Stored data entries:
┄┄┄┄┄┄

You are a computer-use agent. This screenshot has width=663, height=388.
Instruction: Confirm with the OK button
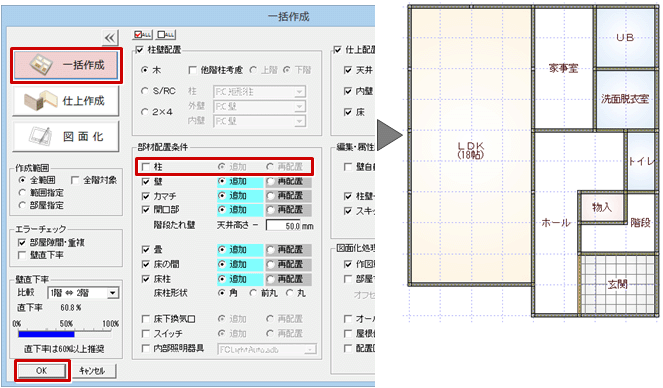41,371
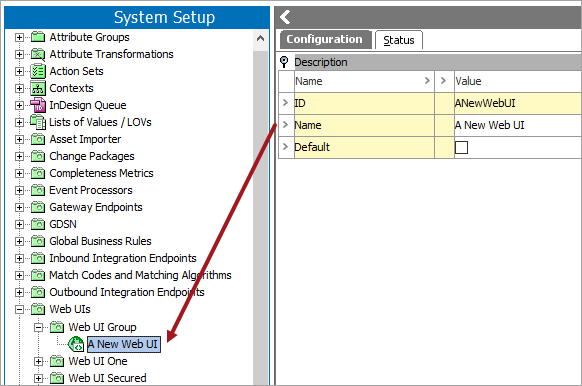Click the InDesign Queue icon
This screenshot has height=386, width=582.
click(38, 105)
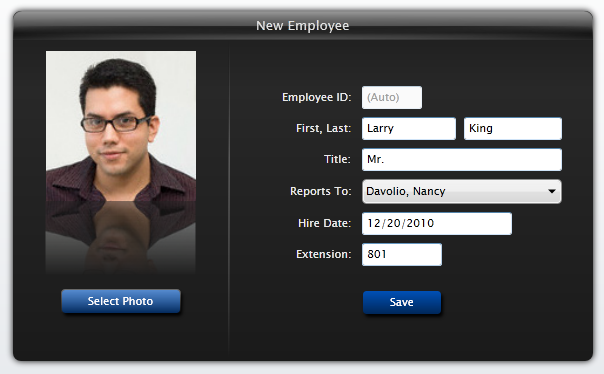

┄┄┄┄┄┄

▶ [Goal of the exercise]:
Output the records verbatim, every one of them, and keep the pictures out.

▶ [Output for this task]:
You are a computer-use agent. This screenshot has width=663, height=388.
Instruction: Confirm with the OK button
41,371
Click the InDesign Queue icon
This screenshot has height=386, width=582.
click(38, 105)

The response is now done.